Like a WHiskey Sour, you want to enjoy it slowly from a rocks glass, no straw attached.
The egg white is optional. I like it because It adds this silky layer on top of the drink, but your Sour will still taste great without it.
Normally, rye or bourbon are called for, but if you want to use a different spirit, feel free.
Delicious New York Sour Cocktail Variations
Pisco Sour: A delightful cocktail with Peruvian influence, the Pisco Sour traditionally uses Pisco (a type of brandy), lime juice, simple syrup, and egg whites.
Whiskey Sour: Very similar to the New York Sour, simply skip the red wine.

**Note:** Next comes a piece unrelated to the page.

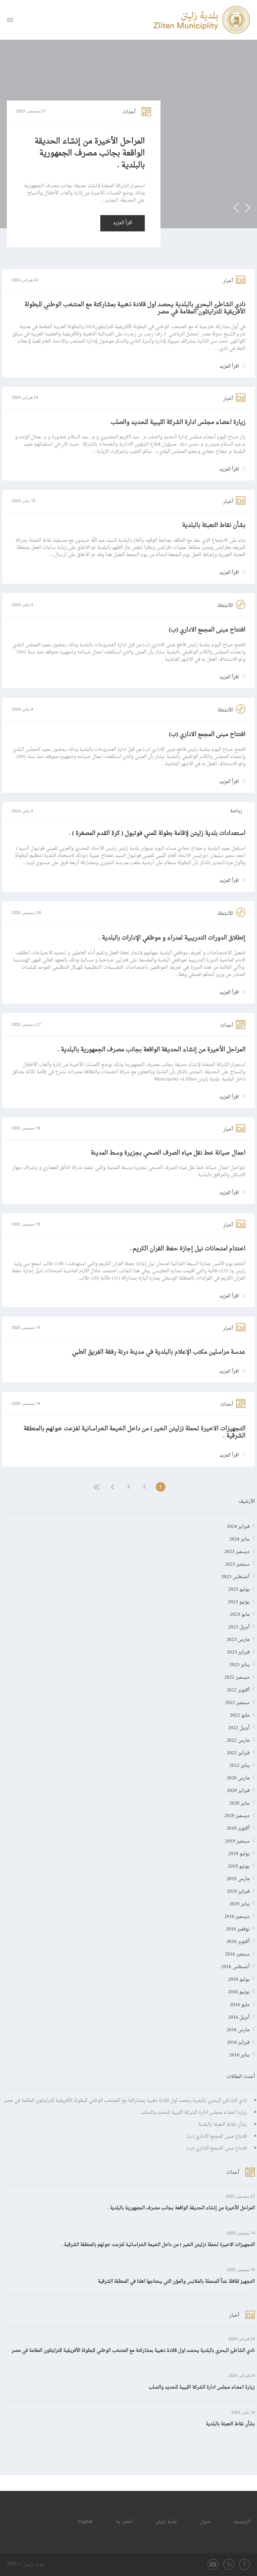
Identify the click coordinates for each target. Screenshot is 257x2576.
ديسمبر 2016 (236, 1915)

Amaretto Sour: This one from Italy replaces the whiskey with amaretto. It’s often served with a cherry and an orange slice.

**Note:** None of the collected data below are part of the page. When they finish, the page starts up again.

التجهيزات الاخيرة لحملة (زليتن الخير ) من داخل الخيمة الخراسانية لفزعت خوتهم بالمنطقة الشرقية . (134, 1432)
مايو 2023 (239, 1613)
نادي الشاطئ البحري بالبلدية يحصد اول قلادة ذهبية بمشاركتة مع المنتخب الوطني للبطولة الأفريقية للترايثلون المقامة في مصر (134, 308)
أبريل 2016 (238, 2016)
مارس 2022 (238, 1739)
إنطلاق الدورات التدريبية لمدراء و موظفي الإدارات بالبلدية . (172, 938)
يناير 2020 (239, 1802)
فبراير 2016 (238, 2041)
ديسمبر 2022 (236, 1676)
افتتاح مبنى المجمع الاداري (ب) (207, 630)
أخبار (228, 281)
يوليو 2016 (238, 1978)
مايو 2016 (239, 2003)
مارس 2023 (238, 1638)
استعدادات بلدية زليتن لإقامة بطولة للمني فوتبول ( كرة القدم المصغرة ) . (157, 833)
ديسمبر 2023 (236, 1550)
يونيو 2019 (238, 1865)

how to prep and store a new york sour
To make your cocktail ahead of time, mix your whiskey, lemon juice, and simple syrup, and keep it chilled until it’s “Go” time. Right before you serve, add ice and give it a wet shake, toss in an egg white for that frothy top (only if you’re cool with eggs), and finish with the red-wine float. You’ll want to do this per glass.
If you have leftovers, keep the pre-mixed base (whiskey, lemon juice, simple syrup) in a sealed container in your fridge for a couple of days. Skip storing the blend with the egg white or wine float; you want those freshly added for each cocktail you end up making.
New York Sour
Ingredients
- 2 oz. whiskey rye or bourbon
- 1 oz. fresh lemon Juice
- 1 oz. simple syrup
- 1 egg white optional, for a foamy top
- splash red wine prefer malbec or Shiraz
Instructions
-
Combine the whiskey, lemon juice, simple syrup, and egg whites. Pour them into a cocktail shaker (without ice) and do a “dry shake” for a creamy consistency.
-
Add ice to your shaker and shake again (called a “wet shake”) to cool down your cocktail.
-
Strain your cocktail into a glass. Carefully pour the red wine over the back of a spoon held just above your drink’s surface so it “floats” on top, adding a beautiful layer of color to your Sour.
Notes
- Perform a “dry shake” (shaking without ice) first to emulsify the egg white, and then a “wet shake” (shaking with ice) to properly chill and dilute your drink.
- Heavier wines like Malbec or Shiraz lend a deep, complex flavor; a light, fruity red like a Pinot Noir creates a softer, sweeter finish.
- Pour your red wine slowly over the back of a spoon held just above your drink’s surface to achieve that perfect layered aesthetic.